With the rise of new hubs around the globe against a backdrop of economic developments, globalisation and digitalisation, venture capitalists require a different approach. Traditionally, investors were centred around San Francisco and Tel Aviv. Shifts in start-up activity should result in different sourcing strategies for investors. First of all, local presence cannot be underestimated, especially for smaller firms which do not have the brand to receive good quality inbound deals. Physical presence increases the visibility of a firm and enables it to gain local knowledge. Secondly, building an online brand and network increases the chances of finding the next big deal. Start-ups are not only interested in cash, but are also looking for a ‘thought-leading’ venture capitalist that can foster their growth by leveraging its network and expertise to accomplish their goals. Being present, online and offline, improves deal quality and increases diversification within funds’ portfolios.

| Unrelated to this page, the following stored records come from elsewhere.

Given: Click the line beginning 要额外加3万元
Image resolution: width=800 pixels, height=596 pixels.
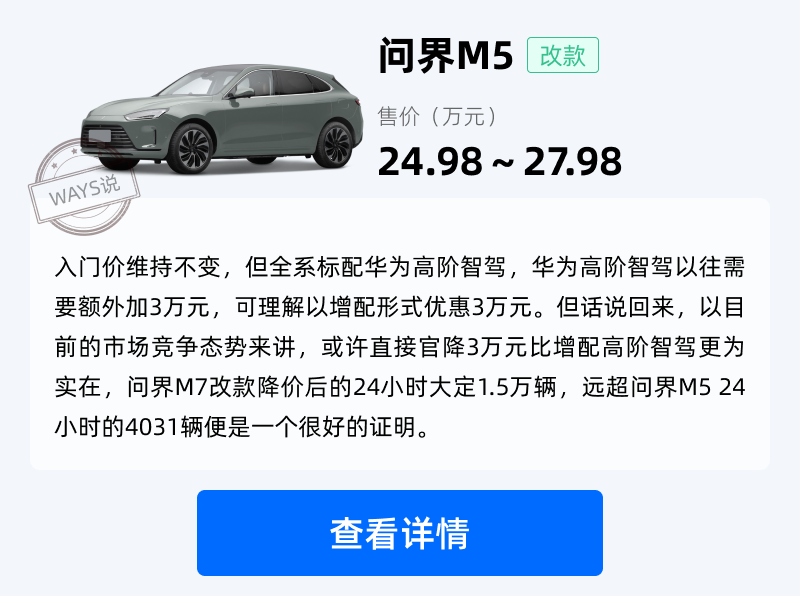Looking at the screenshot, I should 399,307.
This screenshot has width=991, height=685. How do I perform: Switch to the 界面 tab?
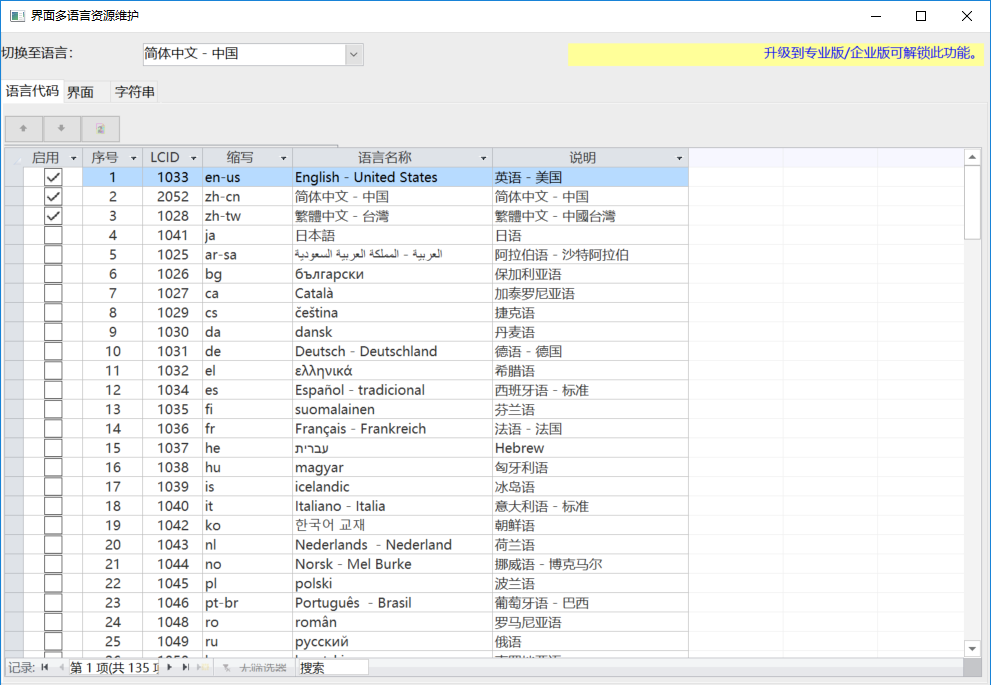[x=81, y=93]
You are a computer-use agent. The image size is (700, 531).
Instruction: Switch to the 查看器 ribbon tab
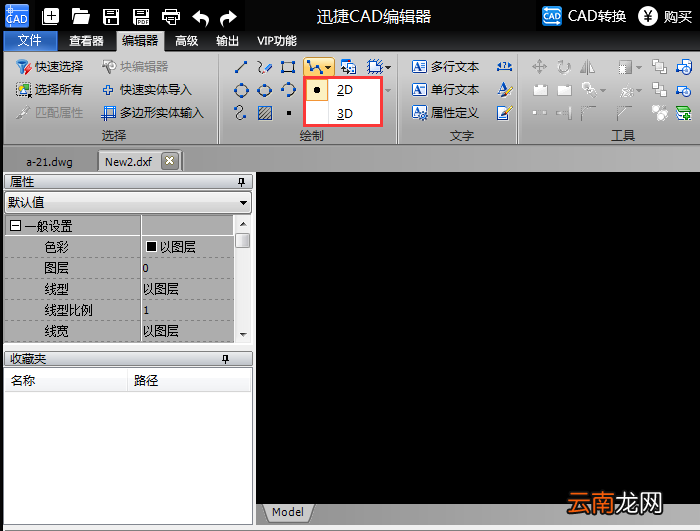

A growing middle class of consumers and the forthcoming digitalisation of this consumer group will lead to a diversification in venture capital around the world. In the past decade, we have seen the first signs of growing hotspots in areas other than traditional ones. This will only increase over the coming years. These developments will help B2C models in emerging markets because of their need for large domestic markets. B2B players are no longer limited to a handful of hotspots in the US and Europe. Globalisation and digitalisation have had a serious impact on selecting location. The upside of being as close as possible to the ‘heat’ no longer outweighs the downsides of expensive labour, housing and office space. As long as there is access to talent, companies have a much wider range of locations to choose from compared to a decade ago. Therefore, sourcing for investors will never be the same.